Please provide a few more details about what you mean of headers and messages being mixed up; about what you are seeing.
As a first step for troubleshooting this, select each of the mailboxes that are involved, and rebuild the mailbox. (Mail.app > Mailbox > Rebuild) See if that clears the issued.
If the rebuild fails, try a wholly new user; create a completely new login user, log in under that user, configure the mail account, and see if the weirdness still exists.
Ok; I'm not sure what you're doing. 36 hours is rather long. Seems like a new migration. Not what I intended.

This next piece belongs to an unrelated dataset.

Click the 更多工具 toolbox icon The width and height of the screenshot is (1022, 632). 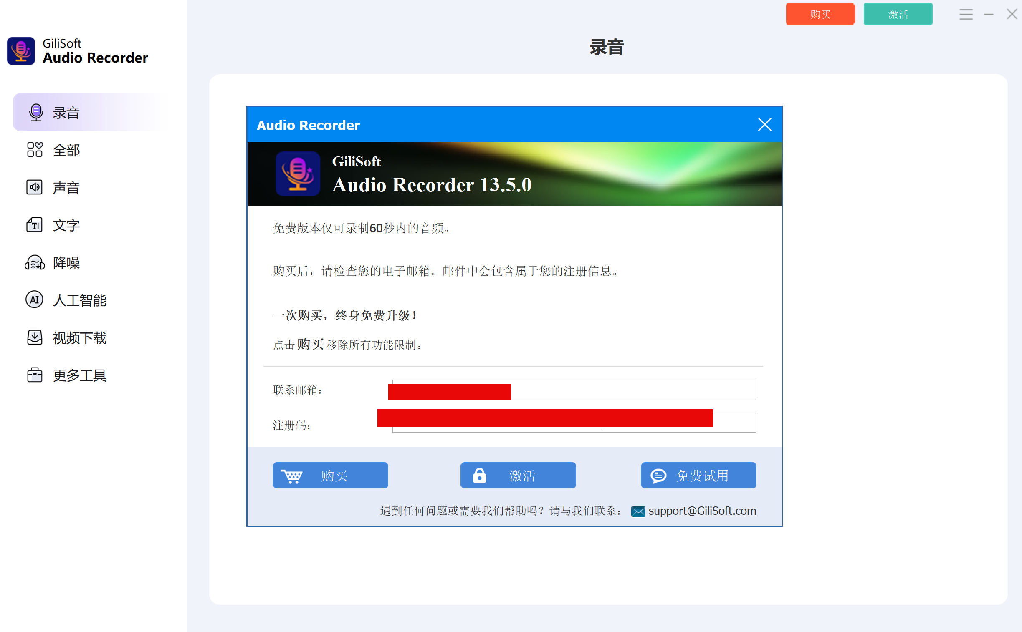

Here's what I intended: from the newly-migrated and apparently-corrupt environment, create a new user, not related to any existing user, nor any migration-created user, or any other user for that matter. That is, use > System Preferences > Users and Groups, authenticate yourself by clicking on the padlock, and then click the + and create a wholly new user. Then log in under that user and establish the mail access.
36 hours? I'm wondering if there's an error or an exceedingly slow network here? Or a really, really slow disk? Or a sick backup? (WiFi isn't the path I'd usually choose, either.)
Failing the attempted second migration, I'd try a different tactic. Does your existing (old) system work? If so, I'd bypass the backup and connect an external (scratch) USB disk drive to the (old) sstem and then boot and use Disk Utility booted from the installer DVD disk or boot and use Disk Utility from the recovery partition or booted from a recovery partition created on some other external storage (details here vary by the OS X version and what hardware you have), and perform a full-disk backup of your original internal disk to (scratch) external storage. (Make sure you get the source and target disks chosen correctly here; copying the wrong way — from the scratch disk to your existing disk — will clobber your data!) In esssence, this will clone your existing boot disk. Then dismount the (formerly-scratch) external disk, transfer it over to the new system, and use it as the source of the migration, by performing a fresh OS X installation on the new system.
Target Disk Mode is also sometimes an option for accessing the disk for a migration, but that requires the right cable, and requires systems that have the same external connection; newer MacBook Pro systems use Thunderbolt for this, and older systems tend to use FireWire. And I'm guessing you don't have compatible hardware.
The details here can and do vary by your OS X versions and your particular Mac systems — if you'll identify the specific models and hardware, some might be able to better tailor the above (fairly generic) sequence to your particular configuration.